Stored records
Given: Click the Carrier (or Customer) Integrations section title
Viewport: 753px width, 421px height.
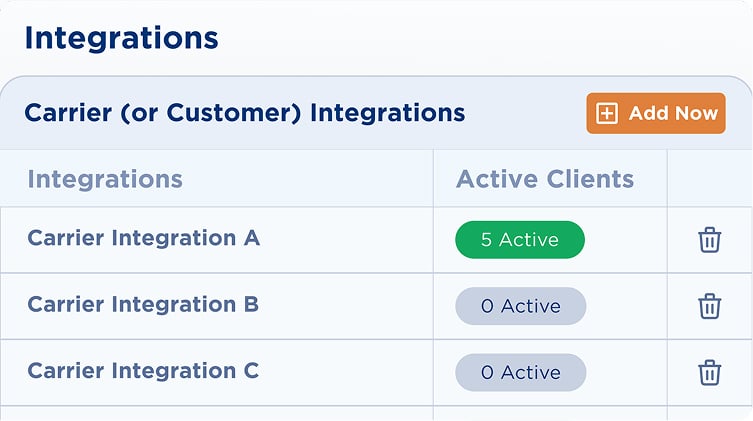Looking at the screenshot, I should [x=245, y=113].
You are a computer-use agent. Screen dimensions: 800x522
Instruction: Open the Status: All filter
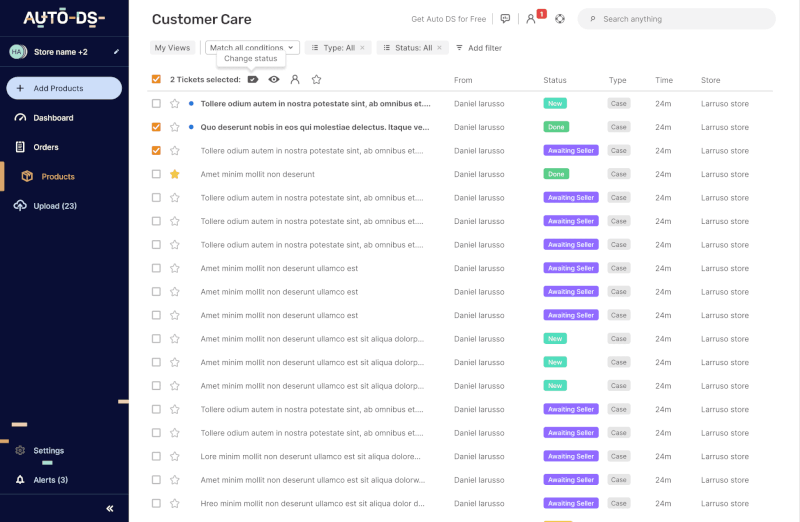click(x=413, y=47)
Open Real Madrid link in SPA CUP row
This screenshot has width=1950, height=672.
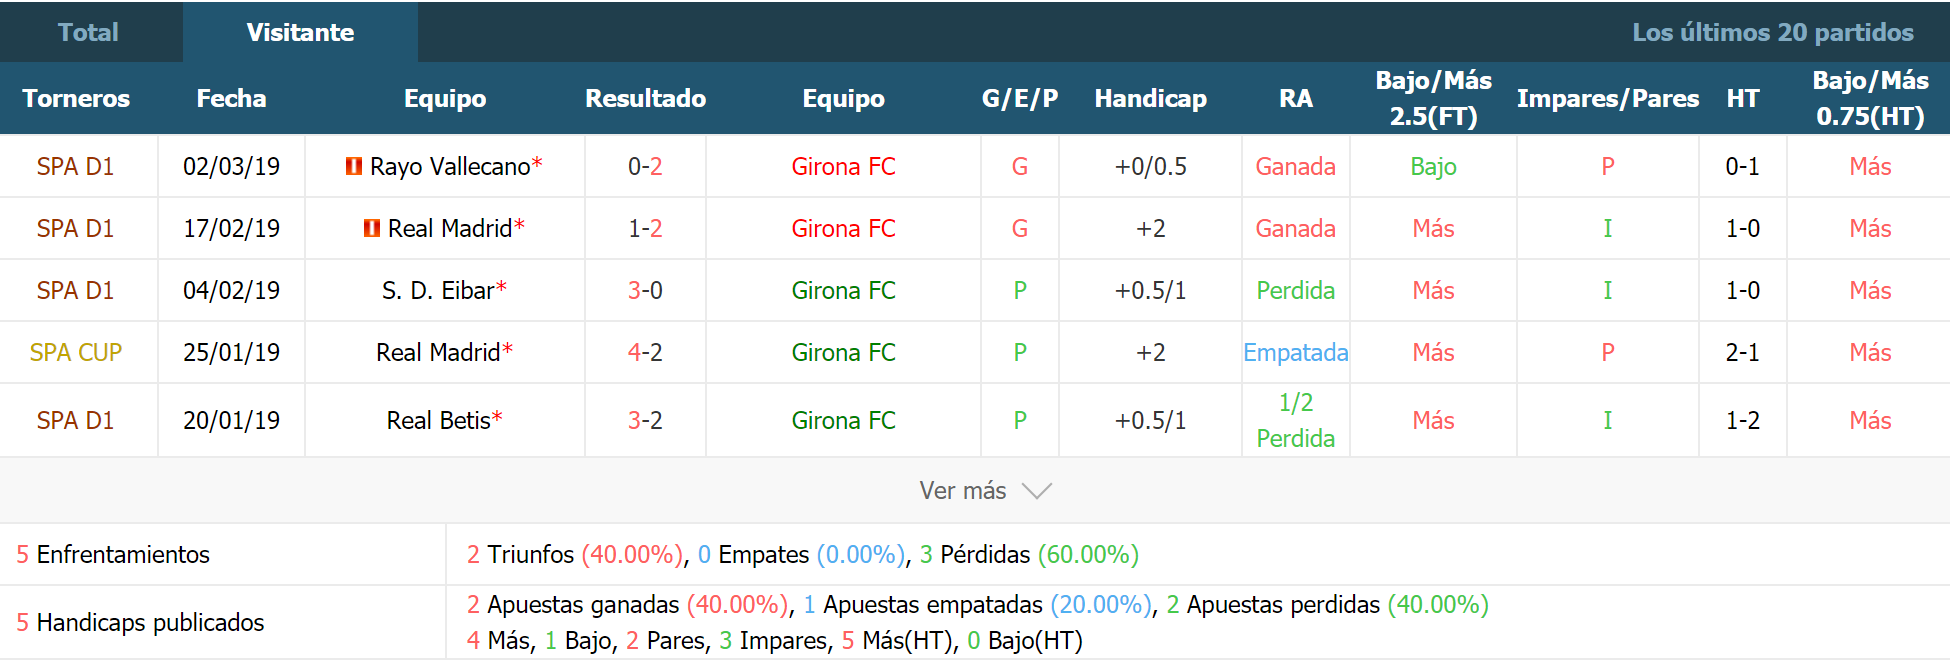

Exercise description
In the records above, find the line that contains "Viewport: 753px width, 421px height.". Print it and every later line exactly, omitting the pictures.

The completed task
Viewport: 753px width, 421px height.
Looking at the screenshot, I should [x=245, y=113].
You are a computer-use agent. Screen dimensions: 800x522
Instruction: Open the Status: All filter
click(x=413, y=47)
Open Real Madrid link in SPA CUP row
This screenshot has width=1950, height=672.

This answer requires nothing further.